● Exercise:
Leaving out every picture, please repeat exactly the line that contains "You are a computer-use" and each line after it through the final line below.

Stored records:
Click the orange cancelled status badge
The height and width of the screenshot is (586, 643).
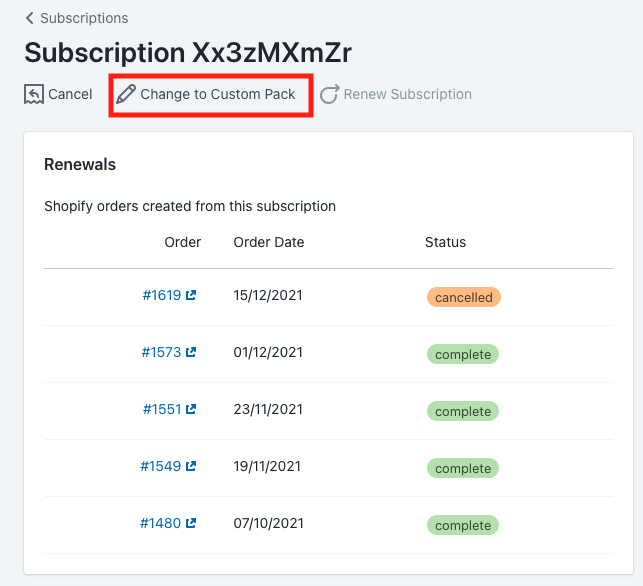[464, 297]
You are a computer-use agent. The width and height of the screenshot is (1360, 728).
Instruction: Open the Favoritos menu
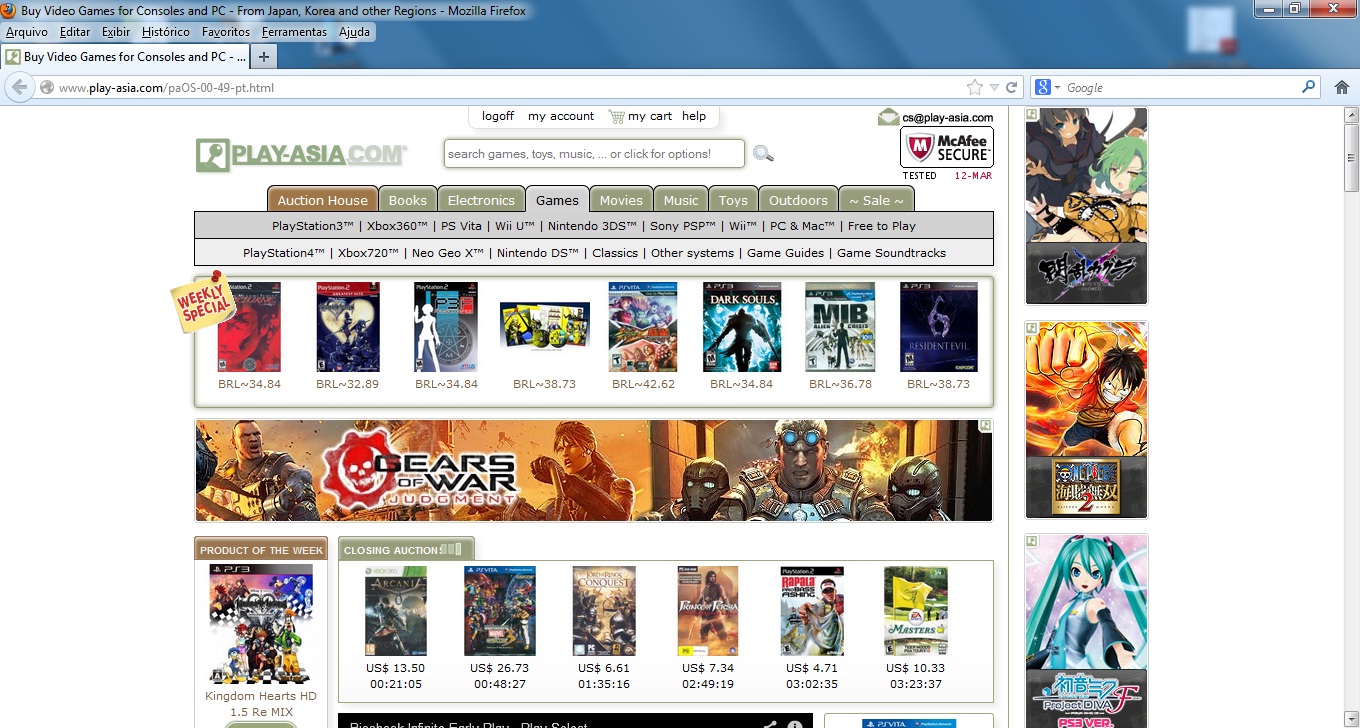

● Answer:
You are a computer-use agent. The width and height of the screenshot is (1360, 728).
Instruction: Open the Favoritos menu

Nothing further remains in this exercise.